First is a story about a meeting at New York University featuring many of the nation’s top hotel operators. Their message regarding airport infrastructure and travel facilitation issues is simple: lead, follow, or get out of the way. Our airport investment lags what goes on in much of the rest of the world, and our procedures for getting visas and for getting through immigration and customs once one lands are outdated and too cumbersome (though the administration has made important strides on the visa part of that equation lately). I have pressed this argument that there is a competition going on in the world of travel and we are setting ourselves up to lose. Our airlines and our government do not get this. But it is true, and now it is not just the airport association guy saying it.

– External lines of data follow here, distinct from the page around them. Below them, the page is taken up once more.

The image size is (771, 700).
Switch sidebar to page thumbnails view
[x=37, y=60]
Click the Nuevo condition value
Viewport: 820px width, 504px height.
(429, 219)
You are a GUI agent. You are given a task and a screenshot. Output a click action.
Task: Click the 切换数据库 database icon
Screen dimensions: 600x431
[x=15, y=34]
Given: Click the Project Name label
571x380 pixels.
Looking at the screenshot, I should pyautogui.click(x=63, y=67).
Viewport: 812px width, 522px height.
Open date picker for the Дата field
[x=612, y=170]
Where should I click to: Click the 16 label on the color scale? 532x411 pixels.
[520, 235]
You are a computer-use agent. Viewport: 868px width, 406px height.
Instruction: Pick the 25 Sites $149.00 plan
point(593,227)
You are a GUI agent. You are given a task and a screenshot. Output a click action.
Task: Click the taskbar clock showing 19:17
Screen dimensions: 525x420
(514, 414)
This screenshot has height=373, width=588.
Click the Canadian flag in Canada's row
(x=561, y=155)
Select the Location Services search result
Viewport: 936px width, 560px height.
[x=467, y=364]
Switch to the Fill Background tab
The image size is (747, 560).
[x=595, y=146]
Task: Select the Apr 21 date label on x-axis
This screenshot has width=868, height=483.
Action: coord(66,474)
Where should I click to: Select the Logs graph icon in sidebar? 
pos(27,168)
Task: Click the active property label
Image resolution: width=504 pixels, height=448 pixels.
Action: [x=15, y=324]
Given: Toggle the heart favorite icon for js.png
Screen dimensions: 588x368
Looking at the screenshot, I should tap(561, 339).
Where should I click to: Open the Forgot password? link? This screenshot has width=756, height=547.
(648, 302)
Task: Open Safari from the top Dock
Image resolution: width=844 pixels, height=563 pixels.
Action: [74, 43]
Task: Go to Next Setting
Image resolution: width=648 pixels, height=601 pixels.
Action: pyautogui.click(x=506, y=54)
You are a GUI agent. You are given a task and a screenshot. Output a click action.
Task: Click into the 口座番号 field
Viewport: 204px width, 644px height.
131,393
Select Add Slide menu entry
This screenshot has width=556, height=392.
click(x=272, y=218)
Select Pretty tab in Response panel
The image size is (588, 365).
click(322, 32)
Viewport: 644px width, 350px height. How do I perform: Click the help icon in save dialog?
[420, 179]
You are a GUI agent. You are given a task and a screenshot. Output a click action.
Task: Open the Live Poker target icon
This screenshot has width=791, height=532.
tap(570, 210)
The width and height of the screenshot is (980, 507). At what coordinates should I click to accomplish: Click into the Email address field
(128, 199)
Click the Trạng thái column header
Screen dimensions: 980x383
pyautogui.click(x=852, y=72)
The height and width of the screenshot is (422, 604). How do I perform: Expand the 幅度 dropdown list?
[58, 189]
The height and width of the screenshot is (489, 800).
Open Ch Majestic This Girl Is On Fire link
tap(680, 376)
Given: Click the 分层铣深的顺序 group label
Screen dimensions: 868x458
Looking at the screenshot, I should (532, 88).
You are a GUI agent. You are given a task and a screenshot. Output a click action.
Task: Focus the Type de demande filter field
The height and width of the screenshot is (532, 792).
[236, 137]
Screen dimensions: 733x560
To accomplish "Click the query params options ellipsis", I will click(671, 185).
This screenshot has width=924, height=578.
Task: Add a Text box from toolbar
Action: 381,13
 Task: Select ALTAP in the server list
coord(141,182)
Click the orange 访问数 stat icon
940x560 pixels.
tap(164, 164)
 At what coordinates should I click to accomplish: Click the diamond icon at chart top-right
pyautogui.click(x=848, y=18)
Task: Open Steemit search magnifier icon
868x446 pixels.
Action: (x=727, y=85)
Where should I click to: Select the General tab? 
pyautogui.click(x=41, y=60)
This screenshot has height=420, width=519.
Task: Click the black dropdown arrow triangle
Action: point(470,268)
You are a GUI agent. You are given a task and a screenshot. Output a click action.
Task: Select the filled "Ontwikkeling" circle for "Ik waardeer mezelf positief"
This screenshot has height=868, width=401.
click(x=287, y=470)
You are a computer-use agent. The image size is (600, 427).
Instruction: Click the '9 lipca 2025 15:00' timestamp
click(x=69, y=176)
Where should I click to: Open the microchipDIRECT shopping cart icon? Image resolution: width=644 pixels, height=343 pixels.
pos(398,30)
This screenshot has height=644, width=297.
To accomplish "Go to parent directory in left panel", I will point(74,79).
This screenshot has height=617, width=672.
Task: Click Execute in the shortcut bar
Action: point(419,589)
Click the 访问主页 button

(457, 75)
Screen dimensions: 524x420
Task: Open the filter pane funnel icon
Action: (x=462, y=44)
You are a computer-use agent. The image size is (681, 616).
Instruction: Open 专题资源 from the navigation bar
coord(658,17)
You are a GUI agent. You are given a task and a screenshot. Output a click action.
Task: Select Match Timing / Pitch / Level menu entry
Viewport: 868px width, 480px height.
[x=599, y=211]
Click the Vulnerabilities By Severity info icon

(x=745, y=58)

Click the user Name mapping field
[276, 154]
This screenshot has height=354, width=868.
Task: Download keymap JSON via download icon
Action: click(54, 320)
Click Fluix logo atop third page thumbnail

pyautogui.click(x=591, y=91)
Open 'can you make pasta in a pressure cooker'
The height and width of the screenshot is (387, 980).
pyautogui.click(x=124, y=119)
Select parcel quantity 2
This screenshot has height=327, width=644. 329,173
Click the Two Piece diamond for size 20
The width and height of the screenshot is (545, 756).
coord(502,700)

Secondly, I was invited to a meeting earlier today with the U.S. Senate Democratic Steering Group. There were 17 Democratic senators in attendance, from all over the country. Much of the discussion was about the highway program, and it was spirited (the highway bill expires at the end of the month). But I also had a chance to talk about the challenges placed by government policies and restrictions on airport infrastructure, and I believe the message resonated. But it is one thing to convince 17 people, no matter how powerful. It is another to actually move national policy; and that is why ACI-NA has embarked on a multi-year campaign to bring the message to the four corners of America. From the economic impact study to the work we are doing to make facilitation policies and procedures more modern (and generate more resources), our goal is to substantially broaden the audience for our message.
These two things – the NYU conference and the meeting with the senators – show we have a long way to go, but they also show the tremendous stakes involved.